La conducta típica exige para su realización que la mujer sea expuesta a un riesgo inminente para su integridad física o emocional. Entendiendo por riesgo una proximidad de un daño, o a la exposición de un grave peligro; y por inminente, una amenaza que está por suceder.

            La razón de ser de la regulación de este tipo de conductas, responde a la finalidad de garantizar el derecho de las mujeres a una vida libre de violencia social, laboral, económica, física y psicológica, derecho que también comprende su protección ante cualquier tipo de discriminación, lo que permite la promoción de la valoración de la mujer a través de un mensaje de educación a la sociedad, la cual esté exenta de patrones estereotipados de comportamiento, y prácticas culturales basadas en conceptos de inferioridad o subordinación.

            Es importante tener claro, que una de las manifestaciones de la violencia es la discriminación que denota explícitamente la distinción, exclusión o restricción basada en el sexo con el objeto de menoscabar a la mujer, independientemente de su estado civil, sobre la base de su igualdad con el hombre, de los derechos humanos y libertades fundamentales en las esferas políticas, econó­mica, social, cultural, civil.

            El concepto de violencia es tan amplio que a menudo son difusas las fronteras que lo distinguen de comportamientos tradicionalmente aceptados por hombres y mujeres; así en el ámbito laboral, hay formas específicas de violencia de género, encontrándose entre éstas el menosprecio de la capacidad intelectual de la mujer o su preparación académica, y el concepto de asedio sexual en el trabajo, el cual opera mayoritariamente en contra mujeres y tiene consecuencias muy graves, más allá de las que tienen otras formas de violencia.

            La violencia en el trabajo surge en contextos organizacionales que la favorecen, ya sean condiciones de trabajo inadecuadas, cultura organizacional que tolera o incluso promueve relaciones hostiles, o estilos de dirección autoritarios e intolerantes.
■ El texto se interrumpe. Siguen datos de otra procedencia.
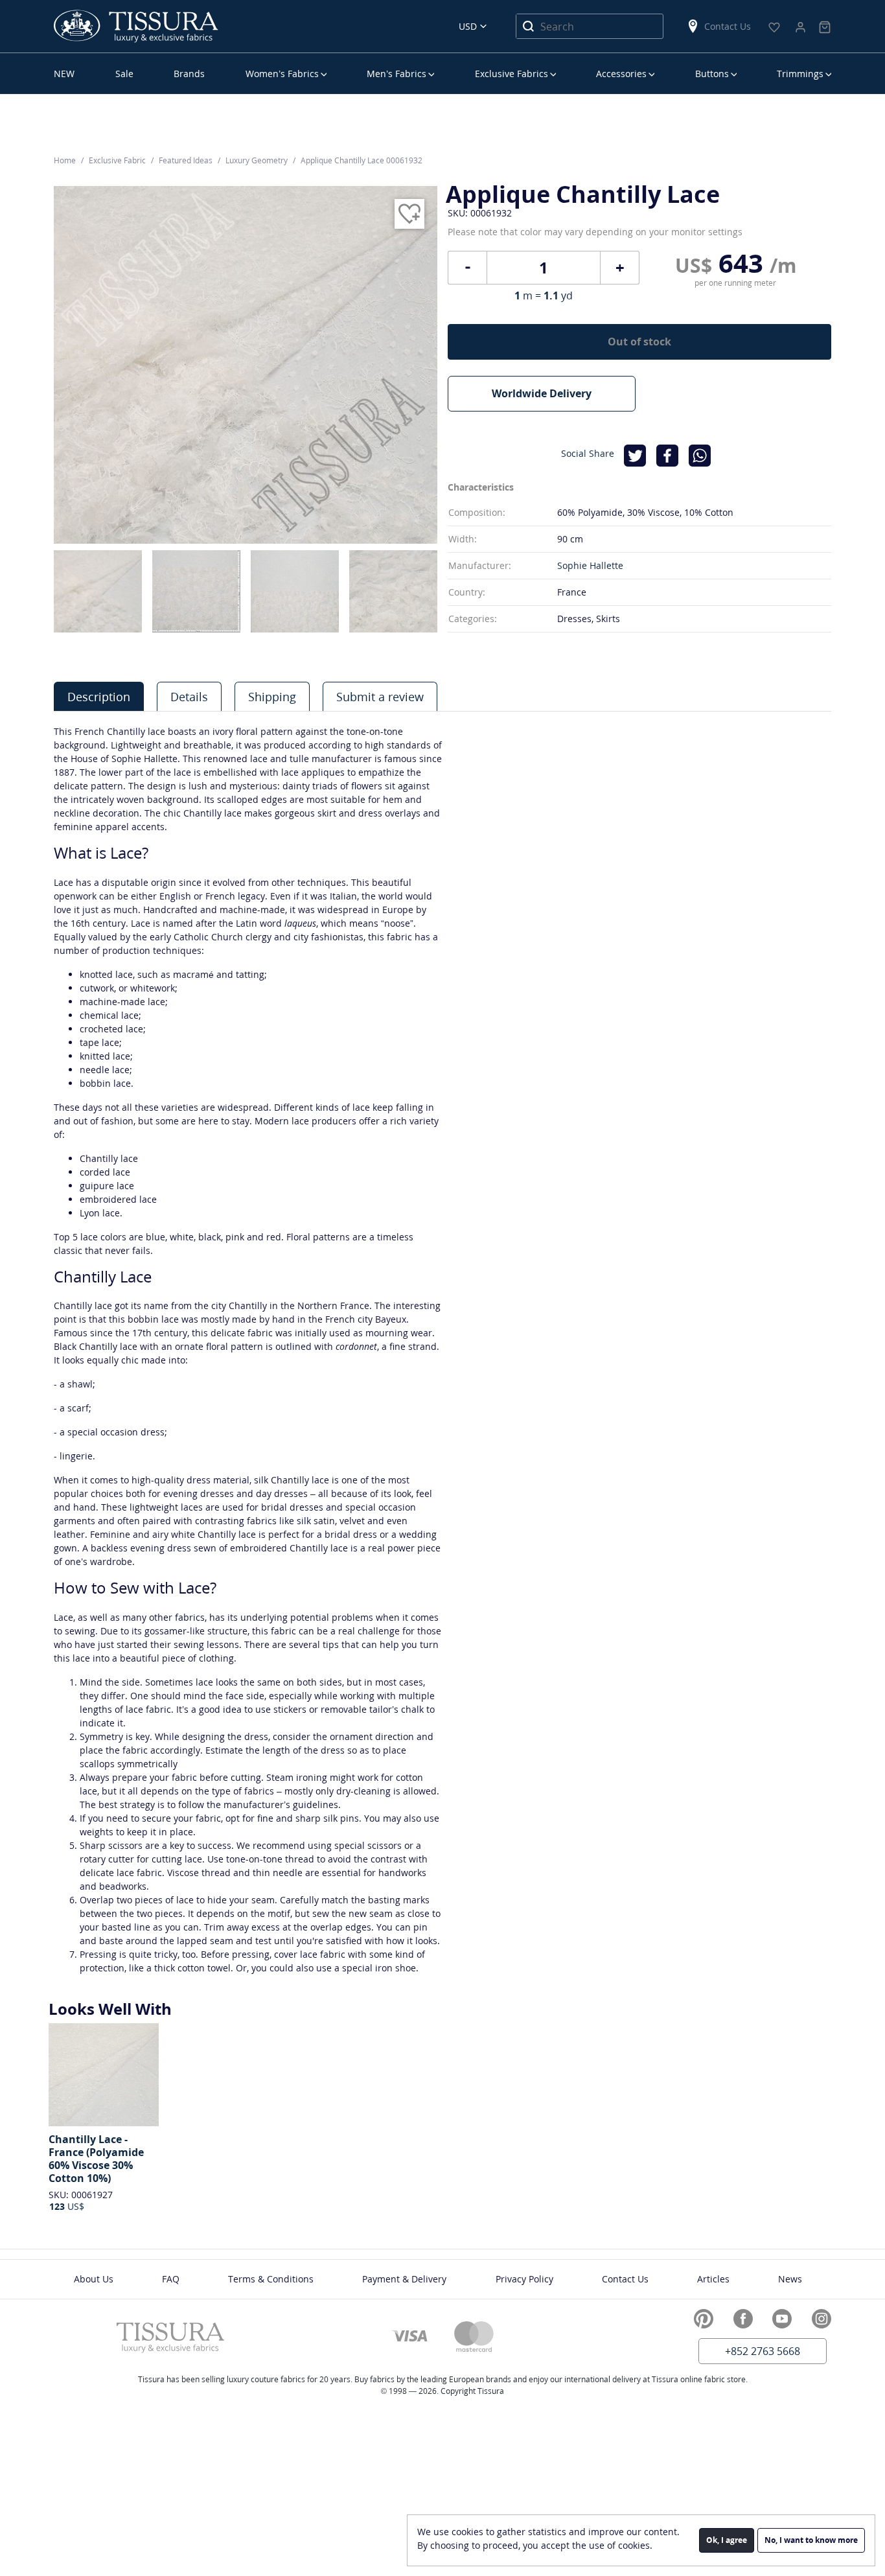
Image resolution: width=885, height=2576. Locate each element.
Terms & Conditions (271, 2279)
            La violencia laboral es ejercida usualmente por quienes ostentan algún tipo de jefatura, o también entre compañeros de trabajo; quienes pueden realizar actividades tendientes a menoscabar o dañar el desenvolvimiento de las actividades de la mujer.
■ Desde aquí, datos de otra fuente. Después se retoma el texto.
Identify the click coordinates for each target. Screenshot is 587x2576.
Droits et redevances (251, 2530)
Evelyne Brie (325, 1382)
            En esas organizaciones es posible reconocer un nivel de conflictividad laboral permanente, abierto o cerrado, en el que pueden desarrollarse reacciones de violencia en el mediano y largo plazo si los conflictos no son resueltos.

            Bajo esta línea, no es posible criminalizar toda conducta que fácilmente pueda sucumbir ante apreciaciones subjetivas de los sujetos de la relación laboral, porque el ordenamiento jurídico previamente ha establecido medios e instancias idóneas para restaurar la alteración del orden social, tal es el caso de los procedimientos seguidos ante las oficinas de solución de conflictos.”